Embora a decisão judicial ou até mesmo um combinado entre os pais seja estabelecido para as festas e férias, nem sempre as partes cumprem o acordo. Nesses casos, pode haver sanções para quem descumprir a sentença de guarda.

"Pode ser desde uma ação revisional [mudança] de guarda; uma ação de obrigação de cumprir corretamente com as visitas; até uma ação indenizatória para os casos em que o não exercício [da guarda] trouxer danos materiais ou morais", diz Isa.

Para Paloma, caso seja difícil estabelecer com quem o filho passará as datas, é bom ter em mente que esse comportamento pode afetar a criança de diversas maneiras. Entre as possibilidades, o filho pode sentir culpa por julgar ser o motivo daquela briga, influenciando a autoestima e autocobrança, trazendo angústia e até ansiedade.

Além disso, a criança pode desenvolver a necessidade de sempre agradar os outros, inclusive os pais, o que causa insegurança.

Algumas dicas da psicanalista Paloma podem ajudar quem está passando por isso:

  • Analise racionalmente: quais são os motivos dessa discussão? Busque separar o aspecto emocional do parental.
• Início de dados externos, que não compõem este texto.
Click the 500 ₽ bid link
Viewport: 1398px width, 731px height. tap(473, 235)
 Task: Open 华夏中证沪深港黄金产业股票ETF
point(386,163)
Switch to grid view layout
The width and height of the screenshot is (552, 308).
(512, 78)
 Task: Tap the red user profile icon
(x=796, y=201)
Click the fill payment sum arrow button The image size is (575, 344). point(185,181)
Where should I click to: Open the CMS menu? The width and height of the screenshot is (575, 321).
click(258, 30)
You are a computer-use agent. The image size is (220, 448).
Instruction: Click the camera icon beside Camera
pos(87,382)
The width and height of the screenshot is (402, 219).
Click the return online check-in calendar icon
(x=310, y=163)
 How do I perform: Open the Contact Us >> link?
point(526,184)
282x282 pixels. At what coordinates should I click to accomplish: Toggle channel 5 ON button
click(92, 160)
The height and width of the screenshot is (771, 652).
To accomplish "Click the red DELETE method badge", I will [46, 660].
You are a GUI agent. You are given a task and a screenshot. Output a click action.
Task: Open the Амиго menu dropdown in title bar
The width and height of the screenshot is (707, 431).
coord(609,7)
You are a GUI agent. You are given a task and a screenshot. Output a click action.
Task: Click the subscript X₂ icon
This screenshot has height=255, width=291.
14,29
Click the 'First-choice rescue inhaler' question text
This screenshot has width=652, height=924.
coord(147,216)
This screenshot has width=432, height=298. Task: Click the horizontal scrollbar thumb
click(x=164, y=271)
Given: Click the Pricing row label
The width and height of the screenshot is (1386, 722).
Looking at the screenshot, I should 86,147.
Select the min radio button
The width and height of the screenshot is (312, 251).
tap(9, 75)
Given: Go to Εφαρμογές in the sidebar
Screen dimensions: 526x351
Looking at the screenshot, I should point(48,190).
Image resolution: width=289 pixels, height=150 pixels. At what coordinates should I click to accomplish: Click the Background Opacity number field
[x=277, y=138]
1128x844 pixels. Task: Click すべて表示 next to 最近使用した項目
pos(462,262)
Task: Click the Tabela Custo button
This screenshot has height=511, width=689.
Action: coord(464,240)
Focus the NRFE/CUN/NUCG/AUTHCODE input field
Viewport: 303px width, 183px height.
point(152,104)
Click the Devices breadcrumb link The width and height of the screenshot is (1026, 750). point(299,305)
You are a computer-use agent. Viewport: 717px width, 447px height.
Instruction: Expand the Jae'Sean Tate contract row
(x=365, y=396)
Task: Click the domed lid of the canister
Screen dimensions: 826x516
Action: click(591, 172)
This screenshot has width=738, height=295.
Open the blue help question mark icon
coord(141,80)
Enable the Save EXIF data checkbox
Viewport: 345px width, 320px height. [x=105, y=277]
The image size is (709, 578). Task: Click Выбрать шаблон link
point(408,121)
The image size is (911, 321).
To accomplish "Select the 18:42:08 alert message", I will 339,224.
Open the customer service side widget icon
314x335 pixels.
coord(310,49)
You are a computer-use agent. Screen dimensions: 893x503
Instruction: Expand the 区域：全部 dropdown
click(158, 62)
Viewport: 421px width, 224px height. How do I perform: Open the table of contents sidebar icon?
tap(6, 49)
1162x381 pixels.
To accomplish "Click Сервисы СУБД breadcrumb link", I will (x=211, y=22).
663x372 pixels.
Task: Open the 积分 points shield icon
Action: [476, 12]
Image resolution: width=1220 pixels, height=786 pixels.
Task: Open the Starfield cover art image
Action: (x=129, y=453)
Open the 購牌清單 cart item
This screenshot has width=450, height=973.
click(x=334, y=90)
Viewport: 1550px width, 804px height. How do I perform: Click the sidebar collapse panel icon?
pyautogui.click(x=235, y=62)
Pergunte-se: "Essa briga está relacionada às responsabilidades enquanto pais ou reflete conflitos do casamento e/ou divórcio?".
  • Na ponta do lápis: Para visualizar melhor, coloque as datas em questão e as possíveis divisões em um papel. Isso será bom para tornar a questão mais prática.
  • Busque ajuda profissional, se for preciso: essa pessoa (um psicólogo, por exemplo) pode auxiliar na mediação do conflito. Vale pensar, também, em apoio individual para cada pai.
  • Nem certo nem errado. Tenha em mente que, em situações como a guarda dos filhos durante as férias, os acordos podem variar de família para família. O importante é verificar se o acordo ficou adequado para as partes envolvidas.
  • Evite brigas e conflitos na frente da criança. Também vale um policiamento para não falar mal da outra parte na presença do filho, evitando gerar intrigas.
  • Estimule que a criança aproveite quando estiver com a outra parte. Evite em cobranças ou chantagens emocionais e incentive sua relação com todos os adultos envolvidos, para que ela se sinta segura, amada e acolhida

E a vontade da criança?

Férias - Guilherme de Germain/Unsplash - Guilherme de Germain/Unsplash
Criança pode ter dificuldade de entender nova configuração familiar e preferir passar as férias com um dos genitores
Imagem: Guilherme de Germain/Unsplash

Para o psicólogo infantojuvenil Miguel Bunge, autor do livro "Criação Consciente", pode ser difícil para a criança compreender o novo cenário familiar quando os pais se separam. É preciso, portanto, diálogo com linguagem adaptada à criança para que ela, aos poucos, entenda a situação.

Até essa adaptação acontecer, pode ocorrer de a criança preferir ficar mais com um dos pais, sobretudo nas festas e férias, independentemente das determinações pela guarda compartilhada.

"É importante avaliar a razão desse pedido. Será que é porque aquele responsável deixa a criança fazer o que bem entender? Por que tenta comprar a atenção desse filho? Vale escutar a criança e aprofundar-se nas razões do desejo dela", explica Miguel.

Dependendo da idade, também é esperado que a própria criança se posicione, expondo suas vontades. Ela pode dizer aos pais com quem prefere estar em determinada data e até dar motivos para tal escolha.

Acatar essa vontade vai depender da idade: a partir dos 12 anos os filhos já podem escolher com quem gostariam de ficar, desde que o juiz concorde com tal solicitação, ou seja, avaliando que aquele responsável tem mesmo condições de cuidar do pré-adolescente.

Nas férias, pensão continua

Outro ponto importante é lembrar que direitos e deveres permanecem nessa época. Guarda compartilhada diz respeito à divisão de responsabilidades, e não significa fim da necessidade de pagamento de pensão, por exemplo.

Dessa forma, nas férias, o valor combinado deve ser sempre pago, não importando se a criança passará um período com o responsável que paga a pensão.

"O valor pago não é somente para as questões de lazer — ele envolve outros gastos, como escolares e plano de saúde. Assim, os alimentos devem ser pagos exatamente do modo que foi fixado em sentença", diz a especialista em família.